睡梦之中,她居然叫出了雷牧歌的名字?还被人听到,真是糗死了!
不过,这是否是日有所思,夜有所梦?
少年目光转向别处,低哼道:“我也希望是我听错了。”
一句说毕,再无他话。
火光悠悠,干枝上的小果在火中啪啪炸响,四周青年男子困极而眠,鼾声此起彼伏。
洞里原有的巨蛛虽然逃去缝隙深处,不见踪影,但浓烈的腥气却是久久不散,旁人不觉什么,但对五感超常的她来说,却是一种变相的折磨。
秦惊羽此时已无睡意,抱着琅琊神剑,也加入到值守之列,看见银翼也是目光炯炯,于是唤道:“你眯会眼吧,这几日太辛苦了。”
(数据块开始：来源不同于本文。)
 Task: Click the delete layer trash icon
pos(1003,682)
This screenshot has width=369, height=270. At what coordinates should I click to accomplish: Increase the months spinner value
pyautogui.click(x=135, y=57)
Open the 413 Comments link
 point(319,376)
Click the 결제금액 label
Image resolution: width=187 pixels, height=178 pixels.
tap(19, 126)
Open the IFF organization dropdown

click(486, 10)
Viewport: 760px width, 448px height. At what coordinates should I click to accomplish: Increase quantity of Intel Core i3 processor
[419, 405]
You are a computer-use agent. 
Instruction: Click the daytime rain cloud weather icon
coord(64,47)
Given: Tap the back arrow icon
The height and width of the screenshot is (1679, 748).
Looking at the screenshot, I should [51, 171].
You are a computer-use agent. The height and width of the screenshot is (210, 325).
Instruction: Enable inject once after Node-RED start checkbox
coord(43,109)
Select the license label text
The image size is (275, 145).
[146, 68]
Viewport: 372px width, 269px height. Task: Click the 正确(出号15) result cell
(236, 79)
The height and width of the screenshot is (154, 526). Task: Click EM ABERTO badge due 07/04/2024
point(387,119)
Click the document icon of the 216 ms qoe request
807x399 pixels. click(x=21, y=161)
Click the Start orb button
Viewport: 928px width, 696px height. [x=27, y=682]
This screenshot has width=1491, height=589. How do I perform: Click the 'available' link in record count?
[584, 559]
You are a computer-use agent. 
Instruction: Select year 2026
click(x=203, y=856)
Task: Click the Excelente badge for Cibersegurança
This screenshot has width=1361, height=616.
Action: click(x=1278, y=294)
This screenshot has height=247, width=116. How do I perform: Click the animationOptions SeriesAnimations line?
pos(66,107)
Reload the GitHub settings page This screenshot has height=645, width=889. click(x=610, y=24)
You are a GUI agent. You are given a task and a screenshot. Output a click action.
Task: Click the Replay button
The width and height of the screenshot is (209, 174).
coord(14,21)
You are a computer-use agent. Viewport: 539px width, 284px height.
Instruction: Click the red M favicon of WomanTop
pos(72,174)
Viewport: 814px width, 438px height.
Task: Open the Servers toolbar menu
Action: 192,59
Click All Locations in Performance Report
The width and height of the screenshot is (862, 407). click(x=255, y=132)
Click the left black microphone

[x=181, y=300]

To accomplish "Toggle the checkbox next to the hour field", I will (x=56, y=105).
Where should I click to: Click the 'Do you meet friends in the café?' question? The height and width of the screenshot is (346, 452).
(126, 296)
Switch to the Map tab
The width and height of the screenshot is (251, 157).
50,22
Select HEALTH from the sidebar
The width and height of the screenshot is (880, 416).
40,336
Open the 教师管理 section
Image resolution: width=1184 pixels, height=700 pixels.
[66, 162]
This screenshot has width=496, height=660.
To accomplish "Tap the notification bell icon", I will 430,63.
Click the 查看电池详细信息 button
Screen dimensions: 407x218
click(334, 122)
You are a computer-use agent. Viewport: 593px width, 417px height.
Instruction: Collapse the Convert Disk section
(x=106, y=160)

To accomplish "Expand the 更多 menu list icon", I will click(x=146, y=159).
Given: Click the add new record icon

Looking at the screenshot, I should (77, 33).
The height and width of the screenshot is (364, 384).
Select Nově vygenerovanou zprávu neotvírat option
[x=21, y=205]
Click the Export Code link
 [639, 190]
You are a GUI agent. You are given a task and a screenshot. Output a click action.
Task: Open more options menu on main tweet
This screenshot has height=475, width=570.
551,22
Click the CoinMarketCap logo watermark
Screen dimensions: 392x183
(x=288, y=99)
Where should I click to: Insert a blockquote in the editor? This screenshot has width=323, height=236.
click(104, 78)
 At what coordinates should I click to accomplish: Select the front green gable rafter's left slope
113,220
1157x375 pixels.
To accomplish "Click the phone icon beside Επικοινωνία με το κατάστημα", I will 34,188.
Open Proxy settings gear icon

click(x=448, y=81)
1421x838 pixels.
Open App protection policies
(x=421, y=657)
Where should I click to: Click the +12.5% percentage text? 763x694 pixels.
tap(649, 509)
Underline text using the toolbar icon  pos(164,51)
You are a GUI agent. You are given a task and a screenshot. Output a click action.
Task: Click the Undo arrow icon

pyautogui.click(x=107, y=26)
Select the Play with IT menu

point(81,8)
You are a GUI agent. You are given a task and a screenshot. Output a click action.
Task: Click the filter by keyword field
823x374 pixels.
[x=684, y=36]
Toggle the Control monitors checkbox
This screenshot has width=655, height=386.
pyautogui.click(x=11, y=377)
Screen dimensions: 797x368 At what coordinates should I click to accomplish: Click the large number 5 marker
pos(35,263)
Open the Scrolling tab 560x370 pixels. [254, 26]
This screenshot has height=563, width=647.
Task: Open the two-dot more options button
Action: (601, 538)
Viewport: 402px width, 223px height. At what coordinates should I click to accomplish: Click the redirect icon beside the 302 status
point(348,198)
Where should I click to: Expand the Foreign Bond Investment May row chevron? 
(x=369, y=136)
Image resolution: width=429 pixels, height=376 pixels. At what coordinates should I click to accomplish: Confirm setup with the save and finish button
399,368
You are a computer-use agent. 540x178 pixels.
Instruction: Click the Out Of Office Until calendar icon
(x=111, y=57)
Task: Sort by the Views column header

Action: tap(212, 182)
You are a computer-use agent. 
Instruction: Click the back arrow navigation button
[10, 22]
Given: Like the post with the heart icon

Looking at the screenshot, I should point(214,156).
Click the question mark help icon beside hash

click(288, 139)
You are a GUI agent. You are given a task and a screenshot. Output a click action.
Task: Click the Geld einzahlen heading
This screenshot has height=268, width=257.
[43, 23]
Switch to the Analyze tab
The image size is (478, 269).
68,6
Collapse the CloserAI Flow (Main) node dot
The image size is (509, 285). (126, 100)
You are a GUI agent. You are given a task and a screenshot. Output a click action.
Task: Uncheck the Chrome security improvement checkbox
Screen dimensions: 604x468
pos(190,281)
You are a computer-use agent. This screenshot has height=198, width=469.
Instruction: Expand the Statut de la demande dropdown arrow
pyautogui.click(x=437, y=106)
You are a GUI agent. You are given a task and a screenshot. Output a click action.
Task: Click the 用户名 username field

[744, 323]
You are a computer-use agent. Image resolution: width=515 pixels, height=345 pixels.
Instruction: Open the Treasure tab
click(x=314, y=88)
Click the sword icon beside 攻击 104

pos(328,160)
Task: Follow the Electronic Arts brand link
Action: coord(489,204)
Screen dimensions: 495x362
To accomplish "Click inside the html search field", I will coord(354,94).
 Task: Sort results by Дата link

银翼摇了摇头,淡淡道:“以前在北凉山里,经常随狼群在夜里捕食,都习惯了。”
秦惊羽知他天赋异禀,习性使然,也不勉强再劝,微微侧头道:“那燕儿去睡吧,我和银翼守着,燕儿——”
半晌没听得回音,诧异转身,却见那仅着单衣的少年立在那天窗下方,正抬头盯着一侧石壁,怔怔出神,一瞬不眨。
秦惊羽拔高了声音:“燕儿,你在看什么?”
燕儿又看了几眼,这才转头过来,朝她招手:“你来看看,这石壁上好像有些东西,跟之前不一样了。”
东西?
难道又是新的怪物出现了?
秦惊羽下意识拔出神剑护在身前,朝他走过去,银翼也起身跟来,三人站成一排,仰首凝望。